A versão útil deve permanecer sincronizada com a implantação. Um documento estático criado durante a aquisição deixará de fora as ferramentas e os conjuntos de dados conectados posteriormente. Descoberta automatizada, designação de responsáveis, histórico de versões e evidências de permissões efetivas importam mais do que simplesmente produzir uma lista.

A ampla adoção de formatos interoperáveis de inventário fortaleceria o argumento de que as empresas podem recuperar a visibilidade. A dependência contínua de painéis específicos de fornecedores deixaria pontos cegos entre produtos de segurança, plataformas de nuvem e ambientes locais.

O terceiro sinal é se as organizações reduzem a autonomia excessiva em produção. As equipes de segurança devem acompanhar quantos agentes podem gravar dados, executar código, enviar comunicações, alterar infraestrutura ou acessar repositórios sensíveis sem uma aprovação separada.

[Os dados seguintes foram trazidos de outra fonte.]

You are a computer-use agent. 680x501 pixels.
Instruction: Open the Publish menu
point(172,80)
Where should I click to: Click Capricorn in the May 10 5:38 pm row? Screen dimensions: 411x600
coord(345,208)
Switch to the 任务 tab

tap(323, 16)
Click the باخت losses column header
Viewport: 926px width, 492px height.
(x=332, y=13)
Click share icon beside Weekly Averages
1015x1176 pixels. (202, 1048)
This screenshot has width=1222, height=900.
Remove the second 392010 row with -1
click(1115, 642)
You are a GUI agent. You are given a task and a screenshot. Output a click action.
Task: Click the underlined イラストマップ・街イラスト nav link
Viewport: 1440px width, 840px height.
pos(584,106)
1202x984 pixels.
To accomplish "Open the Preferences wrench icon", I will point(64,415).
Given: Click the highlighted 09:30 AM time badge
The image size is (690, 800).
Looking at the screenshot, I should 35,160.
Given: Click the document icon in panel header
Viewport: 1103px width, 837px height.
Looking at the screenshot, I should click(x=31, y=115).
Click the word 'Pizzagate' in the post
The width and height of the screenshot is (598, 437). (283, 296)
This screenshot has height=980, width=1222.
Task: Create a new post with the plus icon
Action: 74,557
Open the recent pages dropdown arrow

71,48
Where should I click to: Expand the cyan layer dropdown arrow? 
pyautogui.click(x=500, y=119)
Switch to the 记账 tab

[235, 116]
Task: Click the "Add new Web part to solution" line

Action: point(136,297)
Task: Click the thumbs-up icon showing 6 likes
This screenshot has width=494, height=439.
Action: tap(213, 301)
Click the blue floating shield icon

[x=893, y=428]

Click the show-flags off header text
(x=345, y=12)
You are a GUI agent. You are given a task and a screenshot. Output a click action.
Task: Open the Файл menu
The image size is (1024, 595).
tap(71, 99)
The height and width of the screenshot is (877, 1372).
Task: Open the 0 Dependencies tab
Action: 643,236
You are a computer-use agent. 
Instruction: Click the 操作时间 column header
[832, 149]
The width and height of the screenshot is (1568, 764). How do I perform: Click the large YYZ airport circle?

Um número menor mostraria que as empresas estão traduzindo a governança de IA em controles técnicos. Um número maior indicaria que os objetivos de produtividade ainda superam a contenção. Relatórios de incidentes envolvendo agentes com privilégios excessivos tornariam essa métrica especialmente urgente.

Esses sinais importam mais do que o volume de políticas de IA publicadas pelas empresas. Políticas descrevem intenção. Identidades, inventários, permissões e logs revelam a realidade operacional.

A manchete da Snyk no Google News funciona porque comprime essa realidade em um alerta memorável. O número exato de dois terços continua sendo uma estimativa derivada de fornecedor, mas o desalinhamento subjacente é difícil de descartar. Os componentes de IA estão se multiplicando mais rápido do que muitas organizações conseguem descobri-los, classificá-los e governá-los.

Para desenvolvedores, a pergunta imediata é se cada conexão de agente tem um responsável nomeado e uma permissão necessária. Para as equipes de segurança, é se os logs conseguem reconstruir uma ação, desde a solicitação do usuário, passando pela decisão do modelo, até o resultado posterior. Compradores empresariais devem exigir evidências para ambos.

O próximo trimestre oferece um teste prático. Escolha um agente de produção, mapeie cada modelo, ferramenta, identidade, conjunto de dados e chamada externa, e então compare esse mapa com os registros de segurança existentes. Se as duas visões divergirem muito, o ponto cego já está dentro da organização. Se coincidirem, teste se as permissões e os controles de aprovação se comportam como documentado. O Google News forneceu o alerta; a telemetria empresarial agora deve fornecer a resposta.